What the task requires: Look in the data below for the line that contains "780x444 pixels.". Copy that line and the remaining lines exactly.

(Saved data entries)
⁂

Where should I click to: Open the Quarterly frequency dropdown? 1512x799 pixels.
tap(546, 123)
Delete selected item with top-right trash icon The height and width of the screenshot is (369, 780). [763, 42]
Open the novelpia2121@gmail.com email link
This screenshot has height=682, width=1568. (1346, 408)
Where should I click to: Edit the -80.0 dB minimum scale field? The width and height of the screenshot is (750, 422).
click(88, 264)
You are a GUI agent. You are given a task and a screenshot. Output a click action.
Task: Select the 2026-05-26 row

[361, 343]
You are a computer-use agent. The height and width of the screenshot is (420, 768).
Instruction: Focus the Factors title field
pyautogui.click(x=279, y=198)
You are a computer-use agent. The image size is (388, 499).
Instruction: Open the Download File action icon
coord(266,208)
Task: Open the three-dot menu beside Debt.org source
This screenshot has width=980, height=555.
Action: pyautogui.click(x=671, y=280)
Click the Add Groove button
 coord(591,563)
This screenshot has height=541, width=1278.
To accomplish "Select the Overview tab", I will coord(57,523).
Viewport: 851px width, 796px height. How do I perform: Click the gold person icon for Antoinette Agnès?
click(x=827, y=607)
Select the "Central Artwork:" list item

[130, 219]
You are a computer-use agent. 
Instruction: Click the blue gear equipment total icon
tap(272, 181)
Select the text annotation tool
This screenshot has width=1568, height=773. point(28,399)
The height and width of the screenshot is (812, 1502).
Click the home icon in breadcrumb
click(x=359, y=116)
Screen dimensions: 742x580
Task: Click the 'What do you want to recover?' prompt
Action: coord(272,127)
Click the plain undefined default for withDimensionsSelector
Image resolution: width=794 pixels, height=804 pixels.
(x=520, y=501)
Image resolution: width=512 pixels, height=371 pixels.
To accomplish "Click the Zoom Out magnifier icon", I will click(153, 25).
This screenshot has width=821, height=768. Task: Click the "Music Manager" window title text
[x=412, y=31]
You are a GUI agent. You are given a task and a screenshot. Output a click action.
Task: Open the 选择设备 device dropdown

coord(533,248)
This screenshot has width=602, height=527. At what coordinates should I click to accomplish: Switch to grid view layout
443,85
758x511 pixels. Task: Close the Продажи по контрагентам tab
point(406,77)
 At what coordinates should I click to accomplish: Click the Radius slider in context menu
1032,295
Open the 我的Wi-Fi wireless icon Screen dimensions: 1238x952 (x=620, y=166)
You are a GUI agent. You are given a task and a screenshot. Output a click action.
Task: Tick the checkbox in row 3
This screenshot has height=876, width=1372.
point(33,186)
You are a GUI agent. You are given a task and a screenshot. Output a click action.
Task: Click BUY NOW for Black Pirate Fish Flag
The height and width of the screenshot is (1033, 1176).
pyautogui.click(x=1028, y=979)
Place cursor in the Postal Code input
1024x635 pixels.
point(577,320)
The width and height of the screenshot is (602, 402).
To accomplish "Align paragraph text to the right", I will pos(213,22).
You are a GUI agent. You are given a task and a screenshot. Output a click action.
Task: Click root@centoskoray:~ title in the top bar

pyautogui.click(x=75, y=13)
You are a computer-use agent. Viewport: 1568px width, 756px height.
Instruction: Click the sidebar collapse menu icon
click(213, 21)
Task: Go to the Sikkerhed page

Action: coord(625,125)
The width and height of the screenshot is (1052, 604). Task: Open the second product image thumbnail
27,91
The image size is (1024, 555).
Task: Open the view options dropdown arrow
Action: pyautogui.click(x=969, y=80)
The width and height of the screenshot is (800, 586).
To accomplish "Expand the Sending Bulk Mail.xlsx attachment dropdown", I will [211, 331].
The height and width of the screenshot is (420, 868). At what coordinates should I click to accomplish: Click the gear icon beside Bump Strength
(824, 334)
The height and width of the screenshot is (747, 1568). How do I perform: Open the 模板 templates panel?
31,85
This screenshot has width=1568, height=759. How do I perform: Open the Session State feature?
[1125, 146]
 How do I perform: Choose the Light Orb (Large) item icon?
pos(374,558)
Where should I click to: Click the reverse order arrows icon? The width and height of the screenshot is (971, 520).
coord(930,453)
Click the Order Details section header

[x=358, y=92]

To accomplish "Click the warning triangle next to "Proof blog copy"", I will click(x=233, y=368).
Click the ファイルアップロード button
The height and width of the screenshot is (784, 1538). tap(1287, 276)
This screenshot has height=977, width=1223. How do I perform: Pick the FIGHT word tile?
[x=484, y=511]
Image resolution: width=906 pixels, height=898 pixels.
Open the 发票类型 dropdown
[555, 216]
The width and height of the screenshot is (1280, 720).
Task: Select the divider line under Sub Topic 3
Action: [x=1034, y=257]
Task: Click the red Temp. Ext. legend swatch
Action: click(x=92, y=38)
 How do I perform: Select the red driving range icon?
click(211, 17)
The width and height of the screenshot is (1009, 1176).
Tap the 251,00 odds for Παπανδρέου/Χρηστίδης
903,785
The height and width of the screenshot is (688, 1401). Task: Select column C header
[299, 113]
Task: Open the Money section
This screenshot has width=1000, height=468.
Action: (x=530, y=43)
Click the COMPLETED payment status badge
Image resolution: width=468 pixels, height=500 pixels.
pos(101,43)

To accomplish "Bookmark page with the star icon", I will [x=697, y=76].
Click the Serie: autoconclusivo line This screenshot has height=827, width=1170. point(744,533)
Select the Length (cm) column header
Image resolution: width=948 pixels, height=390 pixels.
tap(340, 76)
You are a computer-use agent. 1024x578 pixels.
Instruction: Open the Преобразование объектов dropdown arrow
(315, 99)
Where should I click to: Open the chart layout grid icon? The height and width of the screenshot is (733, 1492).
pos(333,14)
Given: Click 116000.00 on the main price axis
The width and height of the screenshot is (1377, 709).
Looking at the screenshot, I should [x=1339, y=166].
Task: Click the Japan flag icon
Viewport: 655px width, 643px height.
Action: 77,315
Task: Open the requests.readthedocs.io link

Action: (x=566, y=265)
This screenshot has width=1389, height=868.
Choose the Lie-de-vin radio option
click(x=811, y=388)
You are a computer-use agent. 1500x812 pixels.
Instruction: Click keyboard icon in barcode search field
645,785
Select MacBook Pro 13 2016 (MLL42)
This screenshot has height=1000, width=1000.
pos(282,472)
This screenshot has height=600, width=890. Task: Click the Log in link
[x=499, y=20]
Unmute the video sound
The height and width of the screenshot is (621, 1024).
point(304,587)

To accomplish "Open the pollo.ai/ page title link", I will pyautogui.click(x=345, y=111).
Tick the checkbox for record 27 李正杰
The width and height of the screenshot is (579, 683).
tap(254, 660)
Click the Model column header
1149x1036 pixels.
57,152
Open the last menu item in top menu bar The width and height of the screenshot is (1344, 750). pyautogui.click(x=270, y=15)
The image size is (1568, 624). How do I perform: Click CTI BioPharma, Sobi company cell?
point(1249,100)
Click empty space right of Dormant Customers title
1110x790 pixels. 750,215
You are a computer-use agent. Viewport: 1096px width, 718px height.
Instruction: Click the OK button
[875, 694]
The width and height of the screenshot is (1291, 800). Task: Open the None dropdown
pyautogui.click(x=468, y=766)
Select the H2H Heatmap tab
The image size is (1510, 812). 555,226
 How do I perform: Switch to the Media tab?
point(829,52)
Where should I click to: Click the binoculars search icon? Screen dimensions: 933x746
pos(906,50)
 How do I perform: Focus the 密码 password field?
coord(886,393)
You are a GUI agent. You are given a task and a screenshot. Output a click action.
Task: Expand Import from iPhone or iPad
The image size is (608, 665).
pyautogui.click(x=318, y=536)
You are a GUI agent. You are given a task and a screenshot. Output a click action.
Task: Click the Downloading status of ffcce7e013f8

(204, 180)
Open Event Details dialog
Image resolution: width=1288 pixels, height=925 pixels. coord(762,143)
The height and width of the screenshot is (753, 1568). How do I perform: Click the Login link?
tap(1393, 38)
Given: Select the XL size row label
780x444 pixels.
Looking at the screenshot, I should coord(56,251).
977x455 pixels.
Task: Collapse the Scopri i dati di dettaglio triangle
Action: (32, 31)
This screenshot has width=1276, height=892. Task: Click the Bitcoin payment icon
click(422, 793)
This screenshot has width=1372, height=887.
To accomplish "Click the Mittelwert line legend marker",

⁂

Solution:
780x444 pixels.
Looking at the screenshot, I should coord(56,251).
977x455 pixels.
Task: Collapse the Scopri i dati di dettaglio triangle
Action: (32, 31)
This screenshot has width=1276, height=892. Task: Click the Bitcoin payment icon
click(422, 793)
This screenshot has width=1372, height=887.
To accomplish "Click the Mittelwert line legend marker",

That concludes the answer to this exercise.